Uncovering The Unknowns
Mapping Windows API’s to Sysmon Events
“There are known knowns. These are things we know that we know. There are known unknowns. That is to say, there are things that we know we don’t know. But there are also unknown unknowns. There are things we don’t know we don’t know.” — Donald Rumsfeld
Introduction:
From a defensive perspective, one of the most dangerous things we apply to security is assumptions. Assumptions are blind spots that create uncertainty. By enumerating and eliminating as many assumptions as possible within the detection process, we limit the attack surface and areas where an adversary can evade our detection efforts. There will always be blind spots, but it is better to have known blind spots than unknown blind spots. If we are aware of our blind spots we can be more prepared and efficient within our detection efforts.
Question: How do we limit the amount of blind spots and assumptions?
Answer: Uncover the attack surfaces and understanding the attack vectors that are within an environment. Having this understanding would allow us to uncover how an attack could subvert and evade defensive or detection efforts.
Mapping Data Sources:
A robust detection can only begin once the data sources (process monitoring, file monitoring, etc.) within a specified environment are mapped to malicious activity.
What does this mean, specifically?
Scenario: As a defender you want to monitor process creation within your environment to determine when an adversary might be trying to spawn a new process.
Solution: You start logging Window Event ID: 4688 -A new process has been created, (if you have Sysmon within your environment) Sysmon Event ID: 1-Process Creation.
As a defender you have made the correlation that by logging these events you will be able to monitor process creation events.
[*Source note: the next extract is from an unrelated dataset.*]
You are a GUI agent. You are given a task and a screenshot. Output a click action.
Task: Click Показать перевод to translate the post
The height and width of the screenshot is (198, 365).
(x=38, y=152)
By creating these correlations and mappings, a defender will better understand how their data maps to malicious activity and behavior during the detection process.

Note: To know more about this, I encourage you to look at the ATT&CK-Data Modeling sheet created by Roberto Rodriguez.
So far we have successfully mapped data sources/event data to malicious behavior; however, as defenders there are still blind spots and assumptions that we make about logging efforts. While we have the correct event IDs being properly forwarded, we don’t know how these events are generated to begin with. What Windows APIs, when called, will cause Sysmon to log a particular data source? Again, it is important to understand these events are generated as it brings light how our defensive capabilities can be bypassed.
Mapping Windows APIs to Sysmon Event IDs:
To help bring more light to this subject, I started utilizing WinDbg and IDA Pro to “reverse engineer” the Sysmon driver and service executable. I say “reverse engineer”, because I couldn’t have done this without the help of Matt Graeber. I cannot thank him enough for his help and work on this. Doing this project also doesn’t make me a pro at reverse engineering; I have much to learn and am still very much a beginner at this skill.
The mapping within this project is as follows:

Above shows the loose event registration mechanism mapping. I decided to add this into the research to give better visibility and understanding to how an adversary might tamper with Sysmon logging efforts. I won’t go into too much detail on how this is done, but it can be done by tampering with ETW providers, unloading the Sysmon driver, changing configurations, and tampering with the kernel callbacks directly. If you are interested in how these things can be done, I suggest taking a look at these very well written blogs:
- Subverting Sysmon by Matt Graeber and Lee Christensen
- Evading Sysmon DNS Monitoring by Adam
- Shhmon — Silencing Sysmon via Driver Unload by Matt Hand
Goal of this project: Map Windows APIs to event registration mechanisms, followed by Sysmon events to help understand attack surfaces, attack vectors, and how an adversary might bypass this logging effort. This project can be found on GitHub: Windows-API-To-Sysmon-Events.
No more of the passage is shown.